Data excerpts
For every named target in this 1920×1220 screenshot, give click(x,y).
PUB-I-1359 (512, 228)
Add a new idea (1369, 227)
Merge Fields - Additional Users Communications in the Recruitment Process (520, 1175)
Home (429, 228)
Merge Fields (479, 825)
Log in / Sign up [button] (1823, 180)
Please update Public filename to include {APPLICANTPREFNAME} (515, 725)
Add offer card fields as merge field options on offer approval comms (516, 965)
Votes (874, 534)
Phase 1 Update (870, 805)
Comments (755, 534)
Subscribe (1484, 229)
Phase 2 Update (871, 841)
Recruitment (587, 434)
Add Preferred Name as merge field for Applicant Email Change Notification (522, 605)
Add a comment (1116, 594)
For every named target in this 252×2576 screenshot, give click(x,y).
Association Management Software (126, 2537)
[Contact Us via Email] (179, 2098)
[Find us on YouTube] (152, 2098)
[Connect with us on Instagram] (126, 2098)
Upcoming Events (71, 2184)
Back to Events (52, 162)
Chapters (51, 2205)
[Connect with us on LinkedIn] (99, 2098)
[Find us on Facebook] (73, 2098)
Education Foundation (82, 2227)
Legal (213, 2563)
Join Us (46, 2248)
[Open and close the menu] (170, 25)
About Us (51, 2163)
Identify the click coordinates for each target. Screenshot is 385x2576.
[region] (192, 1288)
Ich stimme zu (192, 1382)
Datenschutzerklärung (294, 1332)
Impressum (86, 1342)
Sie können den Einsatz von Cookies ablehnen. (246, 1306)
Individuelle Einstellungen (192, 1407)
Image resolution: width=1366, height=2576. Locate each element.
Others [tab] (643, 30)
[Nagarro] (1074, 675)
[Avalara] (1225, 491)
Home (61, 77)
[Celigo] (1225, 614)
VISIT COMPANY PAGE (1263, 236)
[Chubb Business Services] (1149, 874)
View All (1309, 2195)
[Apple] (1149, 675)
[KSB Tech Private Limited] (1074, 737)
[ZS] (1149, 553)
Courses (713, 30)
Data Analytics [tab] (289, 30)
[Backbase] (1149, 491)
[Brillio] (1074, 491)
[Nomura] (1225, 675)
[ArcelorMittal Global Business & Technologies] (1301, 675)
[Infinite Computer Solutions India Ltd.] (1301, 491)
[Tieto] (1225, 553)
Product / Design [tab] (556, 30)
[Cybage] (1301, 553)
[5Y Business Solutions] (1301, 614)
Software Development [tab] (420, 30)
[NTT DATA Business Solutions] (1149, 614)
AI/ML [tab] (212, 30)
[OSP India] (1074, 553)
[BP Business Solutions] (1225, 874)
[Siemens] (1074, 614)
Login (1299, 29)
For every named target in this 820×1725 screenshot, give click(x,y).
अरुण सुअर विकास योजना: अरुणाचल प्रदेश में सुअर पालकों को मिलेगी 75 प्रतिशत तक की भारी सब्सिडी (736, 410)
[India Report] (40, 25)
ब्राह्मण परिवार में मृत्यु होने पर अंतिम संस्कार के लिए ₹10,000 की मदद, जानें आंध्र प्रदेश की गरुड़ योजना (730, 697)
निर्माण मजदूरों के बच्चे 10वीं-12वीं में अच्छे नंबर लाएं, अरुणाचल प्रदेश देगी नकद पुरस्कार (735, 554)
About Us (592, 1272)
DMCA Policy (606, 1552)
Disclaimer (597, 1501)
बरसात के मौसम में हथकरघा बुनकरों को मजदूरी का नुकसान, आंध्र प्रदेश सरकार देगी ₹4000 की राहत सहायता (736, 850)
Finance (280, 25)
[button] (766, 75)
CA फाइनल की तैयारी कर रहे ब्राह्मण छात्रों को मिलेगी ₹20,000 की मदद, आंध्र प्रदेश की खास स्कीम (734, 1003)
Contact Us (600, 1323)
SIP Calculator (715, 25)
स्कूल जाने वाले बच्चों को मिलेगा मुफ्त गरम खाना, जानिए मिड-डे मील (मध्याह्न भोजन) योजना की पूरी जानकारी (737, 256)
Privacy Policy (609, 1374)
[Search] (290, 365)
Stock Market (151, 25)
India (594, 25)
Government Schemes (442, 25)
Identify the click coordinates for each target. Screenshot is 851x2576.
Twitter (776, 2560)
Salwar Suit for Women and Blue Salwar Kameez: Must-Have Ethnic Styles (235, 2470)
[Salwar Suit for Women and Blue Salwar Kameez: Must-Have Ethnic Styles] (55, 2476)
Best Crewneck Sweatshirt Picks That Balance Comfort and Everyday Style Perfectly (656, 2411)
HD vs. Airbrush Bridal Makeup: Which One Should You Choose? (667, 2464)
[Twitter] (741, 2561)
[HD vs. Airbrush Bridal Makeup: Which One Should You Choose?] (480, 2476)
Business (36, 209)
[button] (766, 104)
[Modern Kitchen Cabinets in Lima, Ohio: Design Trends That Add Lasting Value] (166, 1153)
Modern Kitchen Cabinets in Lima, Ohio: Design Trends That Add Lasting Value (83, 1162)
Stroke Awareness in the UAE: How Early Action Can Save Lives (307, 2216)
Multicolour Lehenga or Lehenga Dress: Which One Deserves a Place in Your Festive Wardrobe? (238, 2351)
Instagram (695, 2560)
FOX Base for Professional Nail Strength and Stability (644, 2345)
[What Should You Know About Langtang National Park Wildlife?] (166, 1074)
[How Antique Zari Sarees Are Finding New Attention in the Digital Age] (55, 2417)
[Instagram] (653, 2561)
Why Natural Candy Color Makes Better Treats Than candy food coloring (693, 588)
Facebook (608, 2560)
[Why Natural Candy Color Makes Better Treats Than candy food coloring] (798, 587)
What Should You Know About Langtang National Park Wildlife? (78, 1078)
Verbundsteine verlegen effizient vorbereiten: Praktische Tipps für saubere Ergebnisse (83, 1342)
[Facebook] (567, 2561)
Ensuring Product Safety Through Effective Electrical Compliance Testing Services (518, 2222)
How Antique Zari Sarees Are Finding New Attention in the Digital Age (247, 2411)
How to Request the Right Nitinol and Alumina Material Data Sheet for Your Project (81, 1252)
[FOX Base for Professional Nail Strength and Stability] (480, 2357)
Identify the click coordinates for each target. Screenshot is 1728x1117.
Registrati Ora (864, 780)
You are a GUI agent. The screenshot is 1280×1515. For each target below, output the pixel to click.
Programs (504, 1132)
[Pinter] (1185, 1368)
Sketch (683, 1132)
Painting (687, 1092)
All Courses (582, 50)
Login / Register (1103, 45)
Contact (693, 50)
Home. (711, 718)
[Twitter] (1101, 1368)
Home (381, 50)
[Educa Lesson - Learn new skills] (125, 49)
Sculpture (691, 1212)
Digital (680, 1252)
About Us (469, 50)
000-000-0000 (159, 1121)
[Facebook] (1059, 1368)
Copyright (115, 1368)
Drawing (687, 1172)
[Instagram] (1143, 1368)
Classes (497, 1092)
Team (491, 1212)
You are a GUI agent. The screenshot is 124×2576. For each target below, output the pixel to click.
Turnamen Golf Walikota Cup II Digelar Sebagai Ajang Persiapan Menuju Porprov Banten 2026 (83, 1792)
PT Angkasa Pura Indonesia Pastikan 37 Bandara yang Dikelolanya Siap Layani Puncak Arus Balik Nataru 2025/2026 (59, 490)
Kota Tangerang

### [YOUR TASK]
Set down nothing but the lines from the one with "Copyright (115, 1368)" through the end of the records, keeping each line exactly as written and including both ends.

### [EXERCISE SOLUTION]
Copyright (115, 1368)
Drawing (687, 1172)
[Instagram] (1143, 1368)
Classes (497, 1092)
Team (491, 1212)
You are a GUI agent. The screenshot is 124×2576. For each target below, output the pixel to click.
Turnamen Golf Walikota Cup II Digelar Sebagai Ajang Persiapan Menuju Porprov Banten 2026 (83, 1792)
PT Angkasa Pura Indonesia Pastikan 37 Bandara yang Dikelolanya Siap Layani Puncak Arus Balik Nataru 2025/2026 (59, 490)
Kota Tangerang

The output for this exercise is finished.